With an increasing push both globally and locally for the introduction of mandatory Covid-19 vaccines various groups in South Africa are taking steps to oppose what they see as an onslaught against vital constitutional freedoms — and are calling on Christians to make their voices heard.
In Johannesburg today the ACDP held a march to the Constitutional Court to “say no to mandatory vaccines” and in Cape Town the party held a demonstration outside the provincial legislature to protest government’s vaccine passport rollout.
ACDP president Rev Kenneth Meshoe told Gateway News earlier this week that they were marching to the apex court because they believe people’s constitutional rights are being undermined. He said their goal was to persuade the government to abandon plans to force people to take a vaccine about which many people had legitimate concerns.
“If this does not work this will not be the last march. We will have another one. We will never be satisfied as long as they talk about forcing everybody,” he said.
He dismissed past assurances by President Cyril Ramaphosa that no citizen will be forced to take the Covid-19 vaccine, saying that the government is using the vaccine mandates being introduced by private companies and developments like this week’s Bafana Bafana live international match for vaccinated spectators only, to drive its mandate agenda.
Bishop Marothi Mashashane leader of the South Africa Christian Forum meanwhile told Gateway News that the forum is pressing on with a bid to apply to the Constitutional Court to interdict the government from making Covid vaccines mandatory and from depriving or limiting access or benefits to unvaccinated citizens.
He said that in a response to the forum’s application for a hearing the Acting Chief Justice said he believes the matter does not qualify for direct access to the Constitutional Court but should first be heard in the High Court. Mashashane said they have made a submission to the ConCourt explaining their factual and legal grounds for wanting to go directly to the nation’s highest court and were awaiting a new directive from the Acting Chief Justice.
The hot topic of mandatory vaccination was also aired during an online Legislative Indaba hosted on Tuesday evening by Dr Pear Kupe, an attorney and marketplace Christian leader.
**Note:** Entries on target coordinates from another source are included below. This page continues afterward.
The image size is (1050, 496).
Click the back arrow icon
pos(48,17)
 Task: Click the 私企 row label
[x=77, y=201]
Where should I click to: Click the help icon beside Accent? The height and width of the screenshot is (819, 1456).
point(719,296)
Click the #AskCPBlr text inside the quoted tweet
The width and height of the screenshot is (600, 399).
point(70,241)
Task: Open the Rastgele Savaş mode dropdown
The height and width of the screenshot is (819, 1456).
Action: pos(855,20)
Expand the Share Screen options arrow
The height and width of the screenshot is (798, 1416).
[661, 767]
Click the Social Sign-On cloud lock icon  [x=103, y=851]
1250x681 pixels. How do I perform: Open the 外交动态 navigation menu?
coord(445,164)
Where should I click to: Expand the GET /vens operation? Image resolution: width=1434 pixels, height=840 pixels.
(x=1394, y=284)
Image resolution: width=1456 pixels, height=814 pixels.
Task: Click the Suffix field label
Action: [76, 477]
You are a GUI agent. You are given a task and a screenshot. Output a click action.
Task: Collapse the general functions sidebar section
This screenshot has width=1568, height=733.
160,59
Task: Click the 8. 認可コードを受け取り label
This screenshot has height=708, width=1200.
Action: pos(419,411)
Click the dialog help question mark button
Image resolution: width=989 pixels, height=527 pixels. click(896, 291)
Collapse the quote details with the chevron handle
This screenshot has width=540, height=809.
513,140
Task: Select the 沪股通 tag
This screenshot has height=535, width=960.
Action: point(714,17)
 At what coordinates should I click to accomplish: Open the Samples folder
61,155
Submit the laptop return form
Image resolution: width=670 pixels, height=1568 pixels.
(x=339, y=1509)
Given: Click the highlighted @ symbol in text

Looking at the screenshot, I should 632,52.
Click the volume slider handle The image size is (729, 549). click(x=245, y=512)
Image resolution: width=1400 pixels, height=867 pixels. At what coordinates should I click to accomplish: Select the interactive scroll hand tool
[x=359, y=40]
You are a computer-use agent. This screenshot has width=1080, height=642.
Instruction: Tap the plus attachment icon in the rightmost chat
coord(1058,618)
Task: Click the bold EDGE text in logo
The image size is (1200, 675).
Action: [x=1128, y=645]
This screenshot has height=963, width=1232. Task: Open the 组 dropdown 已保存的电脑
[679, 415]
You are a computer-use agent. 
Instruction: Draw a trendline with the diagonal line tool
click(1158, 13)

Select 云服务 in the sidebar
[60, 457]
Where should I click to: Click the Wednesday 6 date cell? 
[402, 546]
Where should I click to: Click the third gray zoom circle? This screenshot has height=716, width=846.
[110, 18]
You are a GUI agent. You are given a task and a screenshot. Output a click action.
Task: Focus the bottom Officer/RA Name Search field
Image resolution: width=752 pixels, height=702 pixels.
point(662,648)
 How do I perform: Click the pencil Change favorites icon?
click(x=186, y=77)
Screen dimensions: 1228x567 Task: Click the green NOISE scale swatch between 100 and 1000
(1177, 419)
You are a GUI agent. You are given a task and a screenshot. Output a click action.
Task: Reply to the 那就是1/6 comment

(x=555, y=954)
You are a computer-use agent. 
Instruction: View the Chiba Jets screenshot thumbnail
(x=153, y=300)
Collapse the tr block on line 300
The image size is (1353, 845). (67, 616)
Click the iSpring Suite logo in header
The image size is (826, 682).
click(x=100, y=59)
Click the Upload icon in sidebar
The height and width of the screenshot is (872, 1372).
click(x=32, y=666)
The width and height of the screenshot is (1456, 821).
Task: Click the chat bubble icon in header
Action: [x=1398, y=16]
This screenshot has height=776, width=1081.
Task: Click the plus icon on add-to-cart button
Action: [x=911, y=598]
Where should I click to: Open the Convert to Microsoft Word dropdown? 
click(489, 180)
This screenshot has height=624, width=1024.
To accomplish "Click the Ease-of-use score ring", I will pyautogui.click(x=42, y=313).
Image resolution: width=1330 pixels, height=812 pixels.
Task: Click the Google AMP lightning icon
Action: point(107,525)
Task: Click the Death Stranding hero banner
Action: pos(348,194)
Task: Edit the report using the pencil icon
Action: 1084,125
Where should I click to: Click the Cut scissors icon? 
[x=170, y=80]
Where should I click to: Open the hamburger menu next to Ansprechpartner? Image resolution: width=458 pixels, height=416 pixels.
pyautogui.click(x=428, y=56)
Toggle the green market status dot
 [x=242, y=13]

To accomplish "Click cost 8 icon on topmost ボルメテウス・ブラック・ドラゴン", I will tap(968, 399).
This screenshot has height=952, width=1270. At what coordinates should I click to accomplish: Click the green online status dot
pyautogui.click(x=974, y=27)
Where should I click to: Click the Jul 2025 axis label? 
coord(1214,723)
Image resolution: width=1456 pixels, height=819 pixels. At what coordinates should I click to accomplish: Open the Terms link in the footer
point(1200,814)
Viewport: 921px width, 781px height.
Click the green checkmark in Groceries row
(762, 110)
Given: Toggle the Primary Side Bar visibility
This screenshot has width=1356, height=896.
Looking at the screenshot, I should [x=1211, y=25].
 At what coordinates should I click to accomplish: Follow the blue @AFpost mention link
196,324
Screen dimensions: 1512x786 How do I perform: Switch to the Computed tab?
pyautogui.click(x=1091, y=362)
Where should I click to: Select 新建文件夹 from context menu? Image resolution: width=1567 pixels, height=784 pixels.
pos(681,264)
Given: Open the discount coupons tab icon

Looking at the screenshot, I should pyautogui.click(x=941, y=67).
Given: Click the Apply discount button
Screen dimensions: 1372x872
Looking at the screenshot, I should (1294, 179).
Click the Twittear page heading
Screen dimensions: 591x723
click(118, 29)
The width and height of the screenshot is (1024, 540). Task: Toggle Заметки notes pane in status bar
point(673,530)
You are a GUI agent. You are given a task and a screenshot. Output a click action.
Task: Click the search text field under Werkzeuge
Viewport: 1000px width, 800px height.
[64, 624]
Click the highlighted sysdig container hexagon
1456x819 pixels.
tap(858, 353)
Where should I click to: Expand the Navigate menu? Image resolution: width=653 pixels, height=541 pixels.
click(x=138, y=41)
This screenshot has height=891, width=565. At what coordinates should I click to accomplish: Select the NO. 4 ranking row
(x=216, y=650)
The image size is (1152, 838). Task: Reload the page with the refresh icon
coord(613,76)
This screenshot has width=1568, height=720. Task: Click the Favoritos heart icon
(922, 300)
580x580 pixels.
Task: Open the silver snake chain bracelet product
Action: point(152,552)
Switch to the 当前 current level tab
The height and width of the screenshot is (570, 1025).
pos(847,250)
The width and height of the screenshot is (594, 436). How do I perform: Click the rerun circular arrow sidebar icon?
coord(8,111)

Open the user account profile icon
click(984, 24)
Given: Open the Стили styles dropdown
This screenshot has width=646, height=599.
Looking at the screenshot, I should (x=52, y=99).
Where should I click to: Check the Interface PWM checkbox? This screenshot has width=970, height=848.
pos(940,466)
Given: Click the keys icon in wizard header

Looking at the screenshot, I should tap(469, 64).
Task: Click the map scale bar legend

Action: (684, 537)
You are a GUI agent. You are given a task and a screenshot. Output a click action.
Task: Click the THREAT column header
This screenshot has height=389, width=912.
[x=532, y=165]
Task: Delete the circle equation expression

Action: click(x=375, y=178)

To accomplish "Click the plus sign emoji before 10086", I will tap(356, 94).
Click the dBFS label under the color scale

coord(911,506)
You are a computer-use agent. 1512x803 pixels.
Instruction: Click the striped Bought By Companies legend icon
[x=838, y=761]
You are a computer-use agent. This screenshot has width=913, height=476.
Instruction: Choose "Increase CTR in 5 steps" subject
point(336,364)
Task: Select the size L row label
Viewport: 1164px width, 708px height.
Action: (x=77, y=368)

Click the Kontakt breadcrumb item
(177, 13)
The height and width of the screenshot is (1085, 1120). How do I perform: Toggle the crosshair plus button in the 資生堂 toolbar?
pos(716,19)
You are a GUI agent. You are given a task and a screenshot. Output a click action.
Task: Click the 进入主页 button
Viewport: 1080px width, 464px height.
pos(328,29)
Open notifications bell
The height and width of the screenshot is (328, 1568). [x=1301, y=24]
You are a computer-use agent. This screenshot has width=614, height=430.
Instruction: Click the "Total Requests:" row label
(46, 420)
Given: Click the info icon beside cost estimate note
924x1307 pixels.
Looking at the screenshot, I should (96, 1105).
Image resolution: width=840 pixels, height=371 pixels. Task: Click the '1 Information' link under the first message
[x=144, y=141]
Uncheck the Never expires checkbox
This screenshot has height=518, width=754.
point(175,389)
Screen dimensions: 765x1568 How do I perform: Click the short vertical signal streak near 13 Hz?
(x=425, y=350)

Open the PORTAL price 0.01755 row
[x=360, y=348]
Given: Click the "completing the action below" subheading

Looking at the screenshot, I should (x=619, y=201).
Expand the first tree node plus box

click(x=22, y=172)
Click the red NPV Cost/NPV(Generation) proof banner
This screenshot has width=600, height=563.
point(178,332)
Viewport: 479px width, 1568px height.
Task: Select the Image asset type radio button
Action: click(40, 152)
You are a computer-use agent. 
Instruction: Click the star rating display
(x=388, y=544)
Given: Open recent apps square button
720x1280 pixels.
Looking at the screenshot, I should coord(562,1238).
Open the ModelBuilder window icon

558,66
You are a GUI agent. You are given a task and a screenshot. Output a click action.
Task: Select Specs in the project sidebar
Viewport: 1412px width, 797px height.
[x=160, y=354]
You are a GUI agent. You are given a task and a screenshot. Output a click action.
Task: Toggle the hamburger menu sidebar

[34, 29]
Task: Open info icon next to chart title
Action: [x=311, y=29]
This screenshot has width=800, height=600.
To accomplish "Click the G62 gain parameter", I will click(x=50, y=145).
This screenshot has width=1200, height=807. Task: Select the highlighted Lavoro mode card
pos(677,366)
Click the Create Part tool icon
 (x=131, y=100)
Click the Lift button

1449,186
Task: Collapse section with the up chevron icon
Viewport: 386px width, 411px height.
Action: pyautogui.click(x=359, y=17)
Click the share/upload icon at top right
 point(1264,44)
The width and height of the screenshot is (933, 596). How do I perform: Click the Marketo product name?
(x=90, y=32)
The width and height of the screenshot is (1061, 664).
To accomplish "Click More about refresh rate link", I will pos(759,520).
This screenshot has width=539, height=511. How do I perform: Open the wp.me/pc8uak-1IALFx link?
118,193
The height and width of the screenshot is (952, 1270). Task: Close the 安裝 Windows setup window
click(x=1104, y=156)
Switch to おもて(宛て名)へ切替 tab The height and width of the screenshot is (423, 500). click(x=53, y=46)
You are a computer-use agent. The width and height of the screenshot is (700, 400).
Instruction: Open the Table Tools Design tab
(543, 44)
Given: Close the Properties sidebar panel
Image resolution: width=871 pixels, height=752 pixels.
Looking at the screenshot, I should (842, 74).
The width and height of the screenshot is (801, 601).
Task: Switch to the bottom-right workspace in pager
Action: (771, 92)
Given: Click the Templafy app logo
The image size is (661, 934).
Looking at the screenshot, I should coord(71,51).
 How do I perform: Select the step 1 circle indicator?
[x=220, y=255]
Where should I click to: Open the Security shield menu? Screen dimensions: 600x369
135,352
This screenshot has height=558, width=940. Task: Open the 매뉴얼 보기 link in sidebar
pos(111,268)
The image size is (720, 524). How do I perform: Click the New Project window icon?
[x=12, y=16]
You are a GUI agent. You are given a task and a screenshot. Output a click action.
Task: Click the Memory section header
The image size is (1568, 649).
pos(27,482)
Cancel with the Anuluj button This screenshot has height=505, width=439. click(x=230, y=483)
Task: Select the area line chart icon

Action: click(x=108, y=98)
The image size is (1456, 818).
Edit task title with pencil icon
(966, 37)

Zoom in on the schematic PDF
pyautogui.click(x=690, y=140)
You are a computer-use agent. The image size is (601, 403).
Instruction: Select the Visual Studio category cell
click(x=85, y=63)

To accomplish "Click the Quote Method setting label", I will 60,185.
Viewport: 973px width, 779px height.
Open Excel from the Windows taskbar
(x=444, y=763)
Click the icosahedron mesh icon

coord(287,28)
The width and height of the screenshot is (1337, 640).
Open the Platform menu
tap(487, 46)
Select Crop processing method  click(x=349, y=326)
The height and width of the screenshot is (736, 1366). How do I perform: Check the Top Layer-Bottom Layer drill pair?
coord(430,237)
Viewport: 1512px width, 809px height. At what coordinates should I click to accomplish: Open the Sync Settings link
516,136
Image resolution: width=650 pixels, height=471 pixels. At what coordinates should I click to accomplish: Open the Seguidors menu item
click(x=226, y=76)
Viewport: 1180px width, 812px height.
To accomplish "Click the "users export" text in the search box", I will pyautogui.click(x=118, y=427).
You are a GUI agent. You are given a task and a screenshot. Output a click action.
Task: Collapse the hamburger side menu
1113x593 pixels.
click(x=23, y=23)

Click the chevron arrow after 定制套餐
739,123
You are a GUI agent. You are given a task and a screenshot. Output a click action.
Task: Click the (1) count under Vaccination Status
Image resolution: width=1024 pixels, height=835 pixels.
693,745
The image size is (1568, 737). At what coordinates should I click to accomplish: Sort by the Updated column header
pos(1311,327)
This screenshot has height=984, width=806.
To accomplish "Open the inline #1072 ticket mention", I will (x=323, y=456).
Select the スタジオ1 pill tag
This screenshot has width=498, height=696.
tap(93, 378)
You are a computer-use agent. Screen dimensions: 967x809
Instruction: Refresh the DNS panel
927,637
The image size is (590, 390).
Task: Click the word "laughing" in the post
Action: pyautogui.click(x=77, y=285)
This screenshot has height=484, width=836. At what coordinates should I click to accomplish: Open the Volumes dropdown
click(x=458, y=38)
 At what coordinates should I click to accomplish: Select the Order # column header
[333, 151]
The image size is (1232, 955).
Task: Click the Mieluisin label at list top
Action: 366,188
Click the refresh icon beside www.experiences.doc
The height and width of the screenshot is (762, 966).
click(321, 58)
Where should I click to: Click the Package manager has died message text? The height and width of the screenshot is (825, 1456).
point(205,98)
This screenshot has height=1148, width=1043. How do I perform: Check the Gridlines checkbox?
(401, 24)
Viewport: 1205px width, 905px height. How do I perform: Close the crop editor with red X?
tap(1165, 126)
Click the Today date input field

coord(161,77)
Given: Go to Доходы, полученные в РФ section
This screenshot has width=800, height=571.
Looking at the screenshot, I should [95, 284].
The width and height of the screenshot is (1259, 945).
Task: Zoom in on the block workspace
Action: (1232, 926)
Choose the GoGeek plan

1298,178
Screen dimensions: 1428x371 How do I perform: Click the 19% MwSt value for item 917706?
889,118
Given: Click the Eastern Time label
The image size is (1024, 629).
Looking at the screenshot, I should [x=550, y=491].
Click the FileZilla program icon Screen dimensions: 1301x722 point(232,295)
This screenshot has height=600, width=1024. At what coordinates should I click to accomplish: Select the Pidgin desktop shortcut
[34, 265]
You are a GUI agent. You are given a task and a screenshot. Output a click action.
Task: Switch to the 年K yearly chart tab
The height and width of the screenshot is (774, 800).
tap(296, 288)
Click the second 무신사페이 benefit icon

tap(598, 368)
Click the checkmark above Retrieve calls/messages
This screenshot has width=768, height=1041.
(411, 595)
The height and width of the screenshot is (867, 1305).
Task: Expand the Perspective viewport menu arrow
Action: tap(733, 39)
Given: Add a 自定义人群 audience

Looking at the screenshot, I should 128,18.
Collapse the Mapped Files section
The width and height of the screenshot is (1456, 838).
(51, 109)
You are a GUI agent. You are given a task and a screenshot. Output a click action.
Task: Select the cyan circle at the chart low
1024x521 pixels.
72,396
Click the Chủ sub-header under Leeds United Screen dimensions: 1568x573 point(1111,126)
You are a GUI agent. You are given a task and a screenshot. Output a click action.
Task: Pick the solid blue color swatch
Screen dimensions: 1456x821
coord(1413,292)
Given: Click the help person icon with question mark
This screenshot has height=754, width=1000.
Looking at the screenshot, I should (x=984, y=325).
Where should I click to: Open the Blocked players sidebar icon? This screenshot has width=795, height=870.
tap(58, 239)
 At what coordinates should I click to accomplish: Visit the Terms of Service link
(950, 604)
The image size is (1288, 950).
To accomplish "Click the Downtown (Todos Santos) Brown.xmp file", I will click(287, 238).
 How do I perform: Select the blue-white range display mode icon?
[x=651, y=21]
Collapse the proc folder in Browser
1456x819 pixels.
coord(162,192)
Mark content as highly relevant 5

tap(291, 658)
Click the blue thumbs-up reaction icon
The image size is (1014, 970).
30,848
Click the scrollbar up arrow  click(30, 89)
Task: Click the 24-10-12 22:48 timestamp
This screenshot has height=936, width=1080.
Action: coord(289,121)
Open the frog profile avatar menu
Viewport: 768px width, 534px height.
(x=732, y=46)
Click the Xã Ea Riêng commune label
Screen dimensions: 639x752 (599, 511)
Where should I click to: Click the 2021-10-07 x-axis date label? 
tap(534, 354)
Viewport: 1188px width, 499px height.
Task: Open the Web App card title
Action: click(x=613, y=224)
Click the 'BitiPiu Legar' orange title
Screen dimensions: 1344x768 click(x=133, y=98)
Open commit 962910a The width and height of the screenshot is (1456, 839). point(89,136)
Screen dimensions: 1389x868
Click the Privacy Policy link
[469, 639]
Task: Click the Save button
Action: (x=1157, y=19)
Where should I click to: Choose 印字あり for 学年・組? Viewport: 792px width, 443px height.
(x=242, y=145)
Urging Christians to make their voices heard on the issue she called on believers to use the platform of the Dear South Africa website to express their opposition to or support for mandatory vaccinations and vaccine passports. She said it takes just two minutes to complete the questionnaire which can be found by clicking on . www.dearsouthafrica.co.za/mandatory-vaccinations
Kupe warned that there is a clear movement towards government taking away citizens’ freedom of choice in areas such as how they run their families, and what children are taught about sexuality at school. “So today it may be the mandatory vaccine, but tomorrow it might be something else”
“Your feedback could influence policy. So, don’t complain afterwards when decisions have been made, and you didn’t take action,” she said.
News 24 reports that ACDP leader Reverend Kenneth Meshoe addressed supporters who joined today’s march to the ConCourt, saying that the government had not been transparent about the Covid-19 vaccine.
“The ACDP is going to fight this matter. When they implemented the lockdown and closed churches they were testing us. Many of the things they [the government] are doing are not about our health; it is about control over us. We were controlled under apartheid, we are not going to be controlled again,” Meshoe added, according to News 24.
Meshoe reportedly told supporters the government was forcing the country to take the vaccine.
“Everyone has the right not to be subjected to medical or scientific experiments without their consent. I am not a lab rat. If government is willing to be transparent let them come out and tell us what is in this vaccine. Rather them saying we are anti-vaxxers we want to be informed,” he said.
In an interview with SABC today, ACDP whip and attorney Bongani Luthuli said the party was not denying the reality of the Covid pandemic but calling for less restrictive measures to be considered. He also argued that companies imposing vaccine mandates were assuming rights that conflicted with certain employees’ rights and basic constitutional rights. The matter could only be settled by the Constitutional Court, he said.
The ACDP legal team also wrote this week to the University of the Witwatersrand about its mandatory vaccine framework. Writing on behalf of students who do not want to be vaccinated the ACDP has requested details about the university’s decision and various decision makers, advising that they will go to court if the information is not provided by 5pm on Monday.